For both providers and modules, OpenTofu first requests the https://registry.opentofu.org/.well-known/terraform.json file, which has the following content:

Code Block
{
"modules.v1": "/v1/modules/",
"providers.v1": "/v1/providers/"
}

This file lists the endpoints OpenTofu should query for information about modules and providers. For private registries there is also a third endpoint named login.v1, providing information about an OAuth endpoint to use for authentication.
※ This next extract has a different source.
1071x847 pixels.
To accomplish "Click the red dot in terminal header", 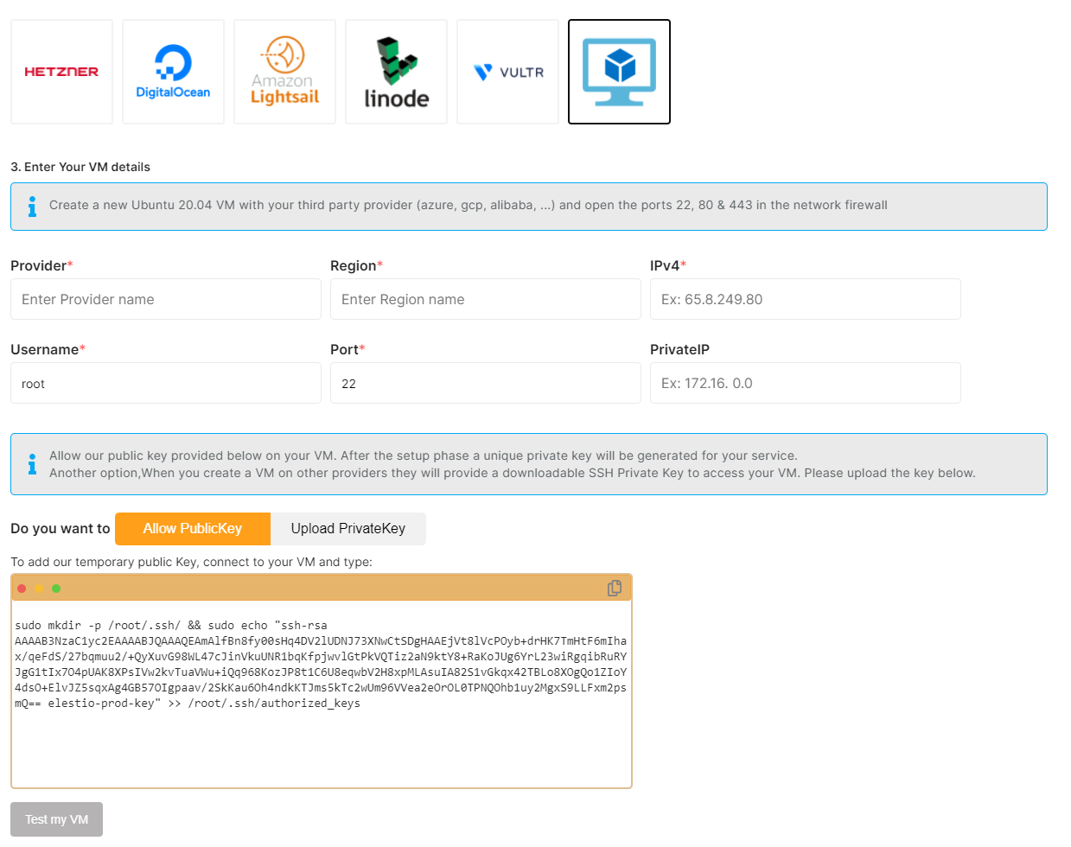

If you are interested in the details, you can read more about this protocol in the OpenTofu documentation.

Step 2: Version Listing

With the endpoint information, OpenTofu can query the version listing endpoint for the desired provider or module.

  • For providers this endpoint would be /v1/providers/NAMESPACE/NAME/versions (example).
  • For modules it would be /v1/modules/NAMESPACE/NAME/SYSTEM/versions (example).

Step 3: Download Info

Based on the information received, OpenTofu can request the information about the specific version, operating system and architecture.
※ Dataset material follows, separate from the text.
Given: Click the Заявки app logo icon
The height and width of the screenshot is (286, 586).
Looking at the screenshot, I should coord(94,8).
  • For providers, it would be located at /v1/providers/NAMESPACE/NAME/VERSION/download/OS/ARCH (example).
  • For modules, it would be located at /v1/modules/NAMESPACE/NAME/SYSTEM/VERSION/download (example).

OpenTofu then downloads the provider from the supplied GitHub releases URL and verifies the checksum and signature, or clones the returned Git repository for modules.
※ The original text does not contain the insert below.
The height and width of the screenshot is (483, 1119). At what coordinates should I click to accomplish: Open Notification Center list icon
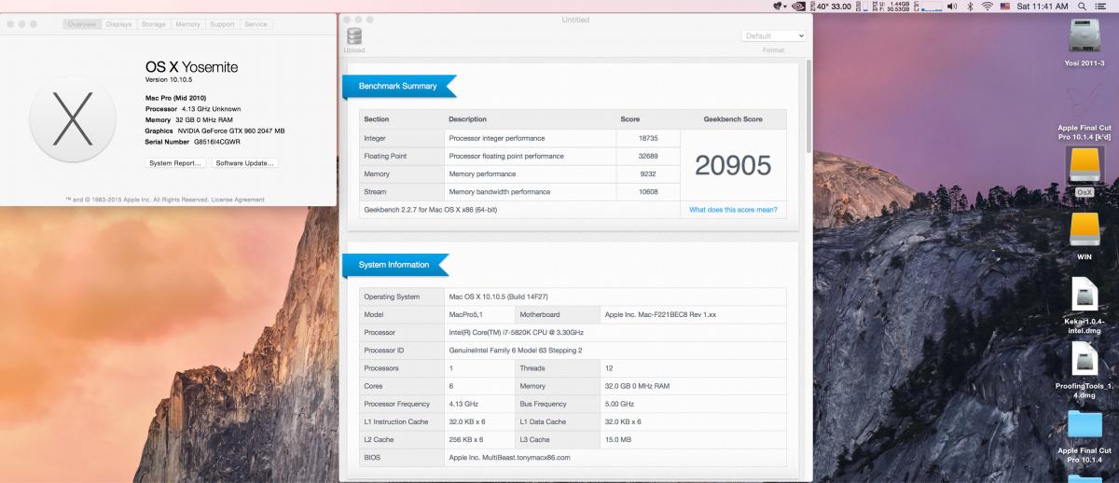1103,7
Hosting the Registry (for free)

As an open source project with a small core team working on developing OpenTofu itself, it was paramount that we kept the costs of running the Registry as low as possible both in terms of bandwidth and also in human cost. However, we also needed to make sure that the Registry had an uptime close to 100% since thousands upon thousands of developers would be left without a means to update their infrastructure if it went down.

Here we owe a big thanks to Cloudflare. Their very competitive pricing for R2 with no egress fees and their sponsorship of OpenTofu meant that we would be able to run the Registry essentially for free with no servers and scaling issues to worry about. The Registry codebase (written in Go) pre-generates all possible answers of the API above and uploads the static files to an R2 bucket.

Populating the Registry

Alongside the Terraform license change, HashiCorp closed the Terraform Registry for software that isn't Terraform, so using it as a source of data for the OpenTofu Registry was out of the question. However, since the Terraform Registry was coupled exclusively to GitHub, it was relatively straight forward for us to use the GitHub search API to populate the Registry, if a little slow.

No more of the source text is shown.